Since the model is instructed to treat this block as untrusted metadata, this has no effect on model behavior.
## Files
| File | Purpose |
|------|---------|
| `proxy.py` | The optimization proxy — run this |
| `llm_proxy_logger.py` | Logging-only proxy for capturing and analysing your own traffic before writing normalizations |
| `replay.py` | Replays requests captured by the logger through the proxy for benchmarking |
| `inspect_log.py` | Parses a captured log to summarize request structure (item counts, tool calls, content-lengths) |
Log files (`proxy.log`, `proxy_capture.log`) and llama-server output (`llama*.txt`) are excluded from the repo via `.gitignore` — they contain local system paths and conversation content.
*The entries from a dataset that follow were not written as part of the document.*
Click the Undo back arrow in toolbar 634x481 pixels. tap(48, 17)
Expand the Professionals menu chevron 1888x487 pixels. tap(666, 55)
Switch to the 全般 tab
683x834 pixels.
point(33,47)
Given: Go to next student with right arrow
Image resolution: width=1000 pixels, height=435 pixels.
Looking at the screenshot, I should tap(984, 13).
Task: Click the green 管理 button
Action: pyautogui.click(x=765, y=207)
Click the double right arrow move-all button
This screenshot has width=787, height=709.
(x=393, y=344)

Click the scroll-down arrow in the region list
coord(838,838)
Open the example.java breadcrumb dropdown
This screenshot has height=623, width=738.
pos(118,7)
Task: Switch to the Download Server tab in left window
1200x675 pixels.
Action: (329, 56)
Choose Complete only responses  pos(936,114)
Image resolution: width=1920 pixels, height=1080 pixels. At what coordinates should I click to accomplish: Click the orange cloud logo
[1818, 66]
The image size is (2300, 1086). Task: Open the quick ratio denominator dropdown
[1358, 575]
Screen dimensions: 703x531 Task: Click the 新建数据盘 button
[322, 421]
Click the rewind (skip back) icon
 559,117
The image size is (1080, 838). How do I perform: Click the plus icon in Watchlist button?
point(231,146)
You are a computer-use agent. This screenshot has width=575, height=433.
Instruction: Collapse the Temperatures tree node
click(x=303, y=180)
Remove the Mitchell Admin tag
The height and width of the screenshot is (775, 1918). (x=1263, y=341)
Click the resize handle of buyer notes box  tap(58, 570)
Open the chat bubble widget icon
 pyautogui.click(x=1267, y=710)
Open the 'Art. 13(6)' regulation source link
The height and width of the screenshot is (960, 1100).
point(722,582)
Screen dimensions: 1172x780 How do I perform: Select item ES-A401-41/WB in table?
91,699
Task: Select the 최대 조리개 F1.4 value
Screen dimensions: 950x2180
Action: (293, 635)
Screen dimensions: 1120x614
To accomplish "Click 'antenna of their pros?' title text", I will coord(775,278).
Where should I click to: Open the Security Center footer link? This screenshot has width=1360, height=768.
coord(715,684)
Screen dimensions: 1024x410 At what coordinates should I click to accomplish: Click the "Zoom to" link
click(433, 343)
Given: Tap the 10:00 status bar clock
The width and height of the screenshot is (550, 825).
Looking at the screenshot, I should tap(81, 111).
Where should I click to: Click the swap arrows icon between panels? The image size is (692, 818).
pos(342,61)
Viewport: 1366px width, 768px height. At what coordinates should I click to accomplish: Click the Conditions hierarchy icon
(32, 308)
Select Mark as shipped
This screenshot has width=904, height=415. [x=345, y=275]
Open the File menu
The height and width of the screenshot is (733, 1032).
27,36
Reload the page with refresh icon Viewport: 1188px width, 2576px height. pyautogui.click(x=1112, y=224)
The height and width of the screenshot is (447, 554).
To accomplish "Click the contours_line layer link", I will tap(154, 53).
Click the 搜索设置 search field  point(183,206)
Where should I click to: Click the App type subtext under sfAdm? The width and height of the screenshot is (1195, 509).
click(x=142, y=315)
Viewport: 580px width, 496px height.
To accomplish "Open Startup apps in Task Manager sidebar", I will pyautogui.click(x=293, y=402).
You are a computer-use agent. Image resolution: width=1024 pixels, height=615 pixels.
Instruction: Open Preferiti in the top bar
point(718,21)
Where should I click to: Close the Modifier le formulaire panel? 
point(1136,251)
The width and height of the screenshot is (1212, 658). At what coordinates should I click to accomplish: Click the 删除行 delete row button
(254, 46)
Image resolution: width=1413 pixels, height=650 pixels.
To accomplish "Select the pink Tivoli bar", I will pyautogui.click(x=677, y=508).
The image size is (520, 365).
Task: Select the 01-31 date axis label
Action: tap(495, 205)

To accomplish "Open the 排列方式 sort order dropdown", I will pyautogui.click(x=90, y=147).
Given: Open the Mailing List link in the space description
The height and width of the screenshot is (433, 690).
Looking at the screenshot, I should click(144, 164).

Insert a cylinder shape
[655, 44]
Run the logger against your own setup to generate them.
## Logging
The proxy logs one line per request showing what it normalized:
POST /v1/responses | items=8 | ts_removed=2 | msg_ids_removed=3 | items_modified=3 | stream=True
- `items` — total items in the input array (system + conversation history)
- `ts_removed` — timestamp prefixes stripped
- `msg_ids_removed` — message_id fields stripped
- `items_modified` — how many input items were changed
## Limitations
- **Generation speed is unchanged.** The proxy eliminates the prompt re-processing penalty but doesn't affect how fast the model produces output tokens — that's hardware-bound.
- **Cold start is still slow.** The first turn of a new session always does a full prompt eval (~38s for a 16K system prompt). Every subsequent turn benefits from the cache.
- **Context growth gradually slows generation.** As the conversation grows (more tool calls, longer history), generation speed drifts down from ~33 tok/s toward ~27–28 tok/s at 26K tokens. This is normal attention scaling, not a proxy issue.
- **OpenClaw-specific.** The `message_id` patterns and timestamp format are specific to OpenClaw's request structure. Other clients may need different normalization rules.
## Background
This proxy was developed by capturing and analyzing live traffic between OpenClaw and llama-server, then identifying the specific fields responsible for cache misses. The analysis tools (`llm_proxy_logger.py`, `inspect_log.py`) are included if you want to do the same analysis for a different client.
The key diagnostic is llama-server's `sim_best` value in its slot log output. If you see `sim_best ≈ 0.10–0.20` on every turn despite a stable conversation, something volatile is sitting early in your prompt prefix — this proxy's approach of stripping it is the fix.